◆ **Problem requirements**
Copy the entries word for word, starting with the first line and going on through the line that contains "(131, 386).".

◆ **Input material**
..............................
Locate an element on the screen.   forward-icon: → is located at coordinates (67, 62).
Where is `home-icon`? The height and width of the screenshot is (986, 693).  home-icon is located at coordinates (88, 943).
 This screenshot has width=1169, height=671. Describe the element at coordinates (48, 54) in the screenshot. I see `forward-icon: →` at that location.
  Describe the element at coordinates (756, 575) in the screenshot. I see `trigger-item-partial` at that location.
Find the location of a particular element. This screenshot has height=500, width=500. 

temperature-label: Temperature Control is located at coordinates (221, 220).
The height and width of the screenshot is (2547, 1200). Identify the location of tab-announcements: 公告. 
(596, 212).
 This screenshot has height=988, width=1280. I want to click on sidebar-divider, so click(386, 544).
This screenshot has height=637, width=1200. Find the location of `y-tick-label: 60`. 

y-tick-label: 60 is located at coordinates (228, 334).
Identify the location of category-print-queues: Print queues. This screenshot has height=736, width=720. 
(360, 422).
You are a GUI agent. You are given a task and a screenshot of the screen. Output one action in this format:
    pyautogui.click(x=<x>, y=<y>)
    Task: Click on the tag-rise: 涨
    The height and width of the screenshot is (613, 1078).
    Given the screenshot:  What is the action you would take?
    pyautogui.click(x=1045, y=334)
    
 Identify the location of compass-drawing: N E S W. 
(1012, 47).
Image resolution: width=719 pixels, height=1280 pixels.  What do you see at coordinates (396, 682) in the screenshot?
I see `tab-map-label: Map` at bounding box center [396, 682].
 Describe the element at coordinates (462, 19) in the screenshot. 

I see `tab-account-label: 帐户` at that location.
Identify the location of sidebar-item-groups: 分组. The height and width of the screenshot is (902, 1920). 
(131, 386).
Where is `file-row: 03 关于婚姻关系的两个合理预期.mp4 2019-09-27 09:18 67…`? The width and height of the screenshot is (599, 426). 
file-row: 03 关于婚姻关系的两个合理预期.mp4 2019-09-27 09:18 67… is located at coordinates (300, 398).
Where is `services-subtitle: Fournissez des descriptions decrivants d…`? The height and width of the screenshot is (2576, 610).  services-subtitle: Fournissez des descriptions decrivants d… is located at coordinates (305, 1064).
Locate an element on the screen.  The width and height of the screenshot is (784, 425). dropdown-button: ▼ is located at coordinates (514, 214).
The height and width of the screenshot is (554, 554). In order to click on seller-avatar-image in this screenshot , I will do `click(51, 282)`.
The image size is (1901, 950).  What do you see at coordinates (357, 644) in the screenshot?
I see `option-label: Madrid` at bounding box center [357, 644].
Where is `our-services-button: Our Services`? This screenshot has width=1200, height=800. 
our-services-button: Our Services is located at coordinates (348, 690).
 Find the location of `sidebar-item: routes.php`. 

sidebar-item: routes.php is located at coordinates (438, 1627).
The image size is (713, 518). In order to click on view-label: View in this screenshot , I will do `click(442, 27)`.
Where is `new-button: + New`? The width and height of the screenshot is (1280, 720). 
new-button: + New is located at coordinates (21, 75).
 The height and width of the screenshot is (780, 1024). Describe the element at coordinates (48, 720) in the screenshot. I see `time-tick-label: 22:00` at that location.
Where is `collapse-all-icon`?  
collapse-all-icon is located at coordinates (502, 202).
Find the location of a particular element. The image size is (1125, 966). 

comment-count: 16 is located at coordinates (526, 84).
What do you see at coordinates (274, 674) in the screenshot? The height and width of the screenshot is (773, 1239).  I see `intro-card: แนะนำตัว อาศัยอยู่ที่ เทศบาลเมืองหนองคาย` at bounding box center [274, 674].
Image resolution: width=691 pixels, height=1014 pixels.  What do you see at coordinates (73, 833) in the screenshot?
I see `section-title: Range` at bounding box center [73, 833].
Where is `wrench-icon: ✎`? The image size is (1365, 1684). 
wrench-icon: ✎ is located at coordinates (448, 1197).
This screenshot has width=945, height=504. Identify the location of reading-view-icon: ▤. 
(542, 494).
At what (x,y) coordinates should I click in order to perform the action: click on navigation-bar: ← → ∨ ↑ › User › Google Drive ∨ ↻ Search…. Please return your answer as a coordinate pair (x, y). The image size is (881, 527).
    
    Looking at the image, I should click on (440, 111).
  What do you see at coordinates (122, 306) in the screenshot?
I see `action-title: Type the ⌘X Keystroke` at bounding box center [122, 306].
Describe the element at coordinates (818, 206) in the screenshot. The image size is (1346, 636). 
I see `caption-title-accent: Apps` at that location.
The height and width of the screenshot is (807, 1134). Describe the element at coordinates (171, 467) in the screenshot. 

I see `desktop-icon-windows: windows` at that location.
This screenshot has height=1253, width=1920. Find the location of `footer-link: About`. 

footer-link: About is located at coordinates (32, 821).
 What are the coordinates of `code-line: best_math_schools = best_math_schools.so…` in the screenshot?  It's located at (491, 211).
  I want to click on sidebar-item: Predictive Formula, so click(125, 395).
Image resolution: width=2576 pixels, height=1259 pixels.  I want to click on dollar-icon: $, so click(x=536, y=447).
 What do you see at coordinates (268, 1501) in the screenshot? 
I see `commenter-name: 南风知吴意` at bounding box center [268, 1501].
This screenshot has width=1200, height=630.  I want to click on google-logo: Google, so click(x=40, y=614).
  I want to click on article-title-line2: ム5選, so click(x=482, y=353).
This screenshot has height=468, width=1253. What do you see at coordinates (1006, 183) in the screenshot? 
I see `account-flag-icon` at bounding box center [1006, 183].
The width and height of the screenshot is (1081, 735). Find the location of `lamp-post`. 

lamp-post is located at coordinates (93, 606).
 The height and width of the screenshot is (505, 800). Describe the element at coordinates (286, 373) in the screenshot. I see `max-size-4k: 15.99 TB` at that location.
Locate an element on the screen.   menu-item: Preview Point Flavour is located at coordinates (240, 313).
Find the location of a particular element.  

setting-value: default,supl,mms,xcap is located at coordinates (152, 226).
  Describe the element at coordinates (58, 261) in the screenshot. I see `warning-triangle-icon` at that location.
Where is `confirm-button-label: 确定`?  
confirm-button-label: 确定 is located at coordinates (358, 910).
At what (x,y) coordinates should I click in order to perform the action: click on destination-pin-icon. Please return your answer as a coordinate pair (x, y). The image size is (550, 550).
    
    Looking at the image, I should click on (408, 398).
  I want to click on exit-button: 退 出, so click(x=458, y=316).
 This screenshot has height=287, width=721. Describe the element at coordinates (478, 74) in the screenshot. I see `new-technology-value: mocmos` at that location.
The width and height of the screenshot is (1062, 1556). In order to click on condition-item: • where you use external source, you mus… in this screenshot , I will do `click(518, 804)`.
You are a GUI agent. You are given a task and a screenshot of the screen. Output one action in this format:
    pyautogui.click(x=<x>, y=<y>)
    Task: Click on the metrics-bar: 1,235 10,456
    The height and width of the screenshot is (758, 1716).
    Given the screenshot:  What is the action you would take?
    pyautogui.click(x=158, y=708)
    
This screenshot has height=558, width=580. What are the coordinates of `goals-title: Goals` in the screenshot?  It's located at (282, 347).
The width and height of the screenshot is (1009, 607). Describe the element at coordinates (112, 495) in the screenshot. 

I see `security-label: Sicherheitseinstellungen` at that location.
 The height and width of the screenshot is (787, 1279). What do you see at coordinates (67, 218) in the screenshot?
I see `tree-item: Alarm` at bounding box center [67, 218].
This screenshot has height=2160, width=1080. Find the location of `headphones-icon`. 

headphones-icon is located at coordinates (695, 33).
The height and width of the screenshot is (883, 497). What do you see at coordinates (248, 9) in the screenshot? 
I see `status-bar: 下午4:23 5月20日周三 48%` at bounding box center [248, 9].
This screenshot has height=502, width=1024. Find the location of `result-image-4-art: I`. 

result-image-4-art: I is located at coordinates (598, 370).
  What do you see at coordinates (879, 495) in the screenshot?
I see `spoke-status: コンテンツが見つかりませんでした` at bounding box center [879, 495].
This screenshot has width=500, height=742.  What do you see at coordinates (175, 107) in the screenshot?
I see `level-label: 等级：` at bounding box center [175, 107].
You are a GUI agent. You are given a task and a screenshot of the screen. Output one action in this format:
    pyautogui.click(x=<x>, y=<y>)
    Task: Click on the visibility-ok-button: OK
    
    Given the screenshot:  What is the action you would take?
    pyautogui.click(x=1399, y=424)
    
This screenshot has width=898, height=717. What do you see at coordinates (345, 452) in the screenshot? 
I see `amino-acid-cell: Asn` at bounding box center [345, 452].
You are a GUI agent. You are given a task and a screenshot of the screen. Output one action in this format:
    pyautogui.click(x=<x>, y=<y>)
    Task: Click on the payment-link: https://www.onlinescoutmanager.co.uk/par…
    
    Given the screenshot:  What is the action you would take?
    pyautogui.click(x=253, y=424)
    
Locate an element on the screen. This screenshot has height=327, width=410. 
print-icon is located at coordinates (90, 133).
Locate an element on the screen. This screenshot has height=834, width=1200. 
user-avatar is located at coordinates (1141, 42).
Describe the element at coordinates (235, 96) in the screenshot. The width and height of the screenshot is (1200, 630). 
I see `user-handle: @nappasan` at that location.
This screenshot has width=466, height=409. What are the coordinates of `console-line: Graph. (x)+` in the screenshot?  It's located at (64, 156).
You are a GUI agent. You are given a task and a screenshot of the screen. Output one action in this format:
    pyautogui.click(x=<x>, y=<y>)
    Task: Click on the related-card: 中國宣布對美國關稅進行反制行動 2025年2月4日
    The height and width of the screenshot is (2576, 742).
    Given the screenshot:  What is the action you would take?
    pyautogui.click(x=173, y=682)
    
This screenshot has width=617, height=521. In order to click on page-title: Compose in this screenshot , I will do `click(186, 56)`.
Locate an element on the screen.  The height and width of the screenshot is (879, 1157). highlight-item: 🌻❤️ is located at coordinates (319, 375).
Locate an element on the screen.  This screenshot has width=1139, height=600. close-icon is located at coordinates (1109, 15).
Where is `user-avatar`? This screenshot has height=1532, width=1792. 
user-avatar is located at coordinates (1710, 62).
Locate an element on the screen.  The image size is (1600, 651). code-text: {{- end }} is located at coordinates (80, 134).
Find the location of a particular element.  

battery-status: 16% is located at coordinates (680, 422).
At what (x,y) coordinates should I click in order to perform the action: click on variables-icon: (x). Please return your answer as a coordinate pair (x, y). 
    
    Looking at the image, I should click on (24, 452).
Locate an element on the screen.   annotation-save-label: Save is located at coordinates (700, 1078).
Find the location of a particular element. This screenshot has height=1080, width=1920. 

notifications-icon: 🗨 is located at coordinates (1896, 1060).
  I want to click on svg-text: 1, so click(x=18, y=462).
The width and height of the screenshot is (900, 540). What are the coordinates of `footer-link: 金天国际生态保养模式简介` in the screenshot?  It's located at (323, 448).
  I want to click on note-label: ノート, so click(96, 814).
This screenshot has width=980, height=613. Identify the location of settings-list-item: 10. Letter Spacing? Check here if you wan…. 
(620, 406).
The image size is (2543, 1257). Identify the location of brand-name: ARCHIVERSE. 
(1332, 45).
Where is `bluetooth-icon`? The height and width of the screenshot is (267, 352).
..............................
◆ **Exercise response**
Locate an element on the screen.   forward-icon: → is located at coordinates (67, 62).
Where is `home-icon`? The height and width of the screenshot is (986, 693).  home-icon is located at coordinates (88, 943).
 This screenshot has width=1169, height=671. Describe the element at coordinates (48, 54) in the screenshot. I see `forward-icon: →` at that location.
  Describe the element at coordinates (756, 575) in the screenshot. I see `trigger-item-partial` at that location.
Find the location of a particular element. This screenshot has height=500, width=500. 

temperature-label: Temperature Control is located at coordinates (221, 220).
The height and width of the screenshot is (2547, 1200). Identify the location of tab-announcements: 公告. 
(596, 212).
 This screenshot has height=988, width=1280. I want to click on sidebar-divider, so click(386, 544).
This screenshot has height=637, width=1200. Find the location of `y-tick-label: 60`. 

y-tick-label: 60 is located at coordinates (228, 334).
Identify the location of category-print-queues: Print queues. This screenshot has height=736, width=720. 
(360, 422).
You are a GUI agent. You are given a task and a screenshot of the screen. Output one action in this format:
    pyautogui.click(x=<x>, y=<y>)
    Task: Click on the tag-rise: 涨
    The height and width of the screenshot is (613, 1078).
    Given the screenshot:  What is the action you would take?
    pyautogui.click(x=1045, y=334)
    
 Identify the location of compass-drawing: N E S W. 
(1012, 47).
Image resolution: width=719 pixels, height=1280 pixels.  What do you see at coordinates (396, 682) in the screenshot?
I see `tab-map-label: Map` at bounding box center [396, 682].
 Describe the element at coordinates (462, 19) in the screenshot. 

I see `tab-account-label: 帐户` at that location.
Identify the location of sidebar-item-groups: 分组. The height and width of the screenshot is (902, 1920). 
(131, 386).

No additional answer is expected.